PASSAGE SHOWN =
────

Add statistics.fmean(seq) #80085
Note: these values reflect the state of the issue at the time it was migrated and might not reflect the current state.
Show more details
assignee = 'https://github.com/stevendaprano' closed_at = <Date 2019-02-21.23:07:02.053> created_at = <Date 2019-02-05.23:59:21.339> labels = ['3.8', 'type-bug', 'library'] title = 'Add statistics.fmean(seq)' updated_at = <Date 2019-04-23.08:35:18.758> user = 'https://github.com/rhettinger'
activity = <Date 2019-04-23.08:35:18.758> actor = 'rhettinger' assignee = 'steven.daprano' closed = True closed_date = <Date 2019-02-21.23:07:02.053> closer = 'rhettinger' components = ['Library (Lib)'] creation = <Date 2019-02-05.23:59:21.339> creator = 'rhettinger' dependencies =  files =  hgrepos =  issue_num = 35904 keywords = ['patch'] message_count = 19.0 messages = ['334894', '334899', '334902', '334980', '334984', '335014', '335045', '335048', '335057', '335071', '335076', '335101', '335113', '335129', '335181', '335796', '335877', '336269', '340702'] nosy_count = 5.0 nosy_names = ['tim.peters', 'rhettinger', 'mark.dickinson', 'steven.daprano', 'josh.r'] pr_nums = ['11892', '12919'] priority = 'normal' resolution = 'fixed' stage = 'resolved' status = 'closed' superseder = None type = 'behavior' url = 'https://bugs.python.org/issue35904' versions = ['Python 3.8']
The text was updated successfully, but these errors were encountered:
The current mean() function makes heroic efforts to achieve last bit accuracy and when possible to retain the data type of the input.
What is needed is an alternative that has a simpler signature, that is much faster, that is highly accurate without demanding perfection, and that is usually what people expect mean() is going to do, the same as their calculators or numpy.mean():
def fmean(seq: Sequence[float]) -> float: return math.fsum(seq) / len(seq)
On my current 3.8 build, this code given an approx 500x speed-up (almost three orders of magnitude). Note that having a fast fmean() function is important in resampling statistics where the mean() is typically called many times: http://statistics.about.com/od/Applications/a/Example-Of-Bootstrapping.htm
$ ./python.exe -m timeit -r 11 -s 'from random import random' -s 'from statistics import mean' -s 'seq = [random() for i in range(10_000)]' 'mean(seq)' 50 loops, best of 11: 6.8 msec per loop $ ./python.exe -m timeit -r 11 -s 'from random import random' -s 'from math import fsum' -s 'mean=lambda seq: fsum(seq)/len(seq)' -s 'seq = [random() for i in range(10_000)]' 'mean(seq)' 2000 loops, best of 11: 155 usec per loop
Correct me if I'm wrong, but at least initially, the first listed goal of statistics (per the PEP) was:
"Correctness over speed. It is easier to speed up a correct but slow function than to correct a fast but buggy one."

────

EXERCISE PROMPT = In the issue thread above, what speed-up does the proposed fmean() code give on the current 3.8 build?

PROVIDED MATERIAL =
────

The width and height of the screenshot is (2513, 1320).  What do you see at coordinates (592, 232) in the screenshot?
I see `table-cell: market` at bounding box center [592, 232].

────

TASK ANSWER = About a 500x speed-up, almost three orders of magnitude.